The JIT_OP_SIGN_EXTEND_8 implementation in the x86_64 backend is at least partially responsible. The below patch fixes the bug by implementing the sign-extend in software. This means that x86asm_movsx_reg8_reg32 isn't doing what I think it does.
I'm still not sure if the change in behavior from 0f02afbd6a8bfc8a0061df49697c1f36d7c1e40f is another facet of this bug or a separate issue.
a/src/libwashdc/jit/x86_64/code_block_x86_64.c b/src/libwashdc/jit/x86_64/code_block_x86_64.c
index 4c34ef84..a4863a3a 100644
--- a/src/libwashdc/jit/x86_64/code_block_x86_64.c
+++ b/src/libwashdc/jit/x86_64/code_block_x86_64.c
@@ -859,14 +859,33 @@ static void emit_read_16_constaddr(struct code_block_x86_64 *blk,
static void emit_sign_extend_8(struct code_block_x86_64 *blk,
struct il_code_block const *il_blk,
void *cpu, struct jit_inst const *inst) {
+ struct x86asm_lbl8 lbl_out, lbl_set;
+ x86asm_lbl8_init(&lbl_out);
+ x86asm_lbl8_init(&lbl_set);
+
unsigned slot_no = inst->immed.sign_extend_8.slot_no;
grab_slot(blk, il_blk, inst, slot_no);
unsigned reg_no = slots[slot_no].reg_no;
- x86asm_movsx_reg8_reg32(reg_no, reg_no);
+ x86asm_testl_imm32_reg32(0x80, reg_no);
+
+ x86asm_jnz_lbl8(&lbl_set);
+
+ x86asm_andl_imm32_reg32(0xff, reg_no);
+ x86asm_jmp_lbl8(&lbl_out);
+
+ x86asm_lbl8_define(&lbl_set);
+ x86asm_orl_imm32_reg32(0xffffff00, reg_no);
+
+ x86asm_lbl8_define(&lbl_out);
+
+ /* x86asm_movsx_reg8_reg32(reg_no, reg_no); */
ungrab_slot(slot_no);
+
+ x86asm_lbl8_cleanup(&lbl_out);
+ x86asm_lbl8_cleanup(&lbl_set);
}
// JIT_OP_SIGN_EXTEND_16 implementation
Root-cause of the problem is not correctly including the REX prefix for certain instruction encodings. x86_64 requires the REX to be present in order to reference DIL, SIL, BPL, and SPL. Otherwise it will access AH, BH, CH, or DH instead.

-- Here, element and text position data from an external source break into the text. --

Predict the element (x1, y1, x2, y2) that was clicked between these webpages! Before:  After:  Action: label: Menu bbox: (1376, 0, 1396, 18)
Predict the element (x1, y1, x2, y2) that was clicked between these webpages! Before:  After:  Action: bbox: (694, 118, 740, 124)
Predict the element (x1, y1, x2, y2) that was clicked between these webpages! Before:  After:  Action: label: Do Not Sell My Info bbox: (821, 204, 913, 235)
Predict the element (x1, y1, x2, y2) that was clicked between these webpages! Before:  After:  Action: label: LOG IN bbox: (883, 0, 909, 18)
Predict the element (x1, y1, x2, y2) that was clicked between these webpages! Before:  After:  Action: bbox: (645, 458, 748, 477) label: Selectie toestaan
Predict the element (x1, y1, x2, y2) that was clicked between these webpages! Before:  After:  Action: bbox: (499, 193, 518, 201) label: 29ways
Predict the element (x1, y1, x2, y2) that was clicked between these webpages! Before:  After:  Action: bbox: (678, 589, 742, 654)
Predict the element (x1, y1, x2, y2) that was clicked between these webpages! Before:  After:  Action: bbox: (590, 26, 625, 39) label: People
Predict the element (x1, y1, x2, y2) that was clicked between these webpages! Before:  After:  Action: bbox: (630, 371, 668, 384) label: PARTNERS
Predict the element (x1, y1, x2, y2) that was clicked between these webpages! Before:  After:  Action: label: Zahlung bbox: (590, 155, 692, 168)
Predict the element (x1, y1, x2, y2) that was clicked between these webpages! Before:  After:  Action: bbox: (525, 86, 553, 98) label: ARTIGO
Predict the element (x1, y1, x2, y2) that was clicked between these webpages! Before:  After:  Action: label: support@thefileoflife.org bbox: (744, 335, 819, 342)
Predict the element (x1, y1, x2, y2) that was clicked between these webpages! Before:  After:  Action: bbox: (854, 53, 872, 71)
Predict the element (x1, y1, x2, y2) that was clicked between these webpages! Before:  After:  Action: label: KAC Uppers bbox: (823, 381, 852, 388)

This also means that AH, BH, CH, and DH are inaccessible whenever a REX is needed, but I was never going to use them anyways.
fixed by commit f0a9e0e863d6f69ac34af3b6d2f8addb77de9a0f
Not sure when this was introduced. It still works with -p (interpreter mode) and -j (JIT IL interpreter), but on the native x86_64 backend it crashes before the attract mode.